Nothing in the records may change. Print them all again.

> _Data listing_:
..........
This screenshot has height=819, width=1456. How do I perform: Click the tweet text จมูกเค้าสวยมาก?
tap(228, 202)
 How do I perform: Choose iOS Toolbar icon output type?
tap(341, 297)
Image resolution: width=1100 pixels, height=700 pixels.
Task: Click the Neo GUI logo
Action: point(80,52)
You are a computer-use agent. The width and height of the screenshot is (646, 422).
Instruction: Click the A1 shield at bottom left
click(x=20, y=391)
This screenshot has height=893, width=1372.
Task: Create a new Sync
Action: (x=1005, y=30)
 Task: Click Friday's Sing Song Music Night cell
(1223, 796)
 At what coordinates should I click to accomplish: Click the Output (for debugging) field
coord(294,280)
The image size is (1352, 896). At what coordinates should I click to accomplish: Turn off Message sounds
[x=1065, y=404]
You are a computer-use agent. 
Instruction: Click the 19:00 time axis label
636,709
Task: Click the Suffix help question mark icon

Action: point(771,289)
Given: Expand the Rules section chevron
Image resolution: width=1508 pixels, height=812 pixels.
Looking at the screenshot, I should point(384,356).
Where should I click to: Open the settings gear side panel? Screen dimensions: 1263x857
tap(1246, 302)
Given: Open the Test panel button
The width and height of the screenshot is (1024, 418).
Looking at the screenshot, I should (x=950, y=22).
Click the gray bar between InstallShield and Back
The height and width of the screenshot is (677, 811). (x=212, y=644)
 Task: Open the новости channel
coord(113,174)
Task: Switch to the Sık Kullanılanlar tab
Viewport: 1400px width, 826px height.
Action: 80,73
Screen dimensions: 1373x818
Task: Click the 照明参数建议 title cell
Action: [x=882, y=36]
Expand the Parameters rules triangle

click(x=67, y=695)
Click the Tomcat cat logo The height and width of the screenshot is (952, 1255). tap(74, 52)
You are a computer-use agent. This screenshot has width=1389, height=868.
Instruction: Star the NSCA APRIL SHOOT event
..........
> _Written response_:
This screenshot has height=819, width=1456. How do I perform: Click the tweet text จมูกเค้าสวยมาก?
tap(228, 202)
 How do I perform: Choose iOS Toolbar icon output type?
tap(341, 297)
Image resolution: width=1100 pixels, height=700 pixels.
Task: Click the Neo GUI logo
Action: point(80,52)
You are a computer-use agent. The width and height of the screenshot is (646, 422).
Instruction: Click the A1 shield at bottom left
click(x=20, y=391)
This screenshot has height=893, width=1372.
Task: Create a new Sync
Action: (x=1005, y=30)
 Task: Click Friday's Sing Song Music Night cell
(1223, 796)
 At what coordinates should I click to accomplish: Click the Output (for debugging) field
coord(294,280)
The image size is (1352, 896). At what coordinates should I click to accomplish: Turn off Message sounds
[x=1065, y=404]
You are a computer-use agent. 
Instruction: Click the 19:00 time axis label
636,709
Task: Click the Suffix help question mark icon

Action: point(771,289)
Given: Expand the Rules section chevron
Image resolution: width=1508 pixels, height=812 pixels.
Looking at the screenshot, I should point(384,356).
Where should I click to: Open the settings gear side panel? Screen dimensions: 1263x857
tap(1246, 302)
Given: Open the Test panel button
The width and height of the screenshot is (1024, 418).
Looking at the screenshot, I should (x=950, y=22).
Click the gray bar between InstallShield and Back
The height and width of the screenshot is (677, 811). (x=212, y=644)
 Task: Open the новости channel
coord(113,174)
Task: Switch to the Sık Kullanılanlar tab
Viewport: 1400px width, 826px height.
Action: 80,73
Screen dimensions: 1373x818
Task: Click the 照明参数建议 title cell
Action: [x=882, y=36]
Expand the Parameters rules triangle

click(x=67, y=695)
Click the Tomcat cat logo The height and width of the screenshot is (952, 1255). tap(74, 52)
You are a computer-use agent. This screenshot has width=1389, height=868.
Instruction: Star the NSCA APRIL SHOOT event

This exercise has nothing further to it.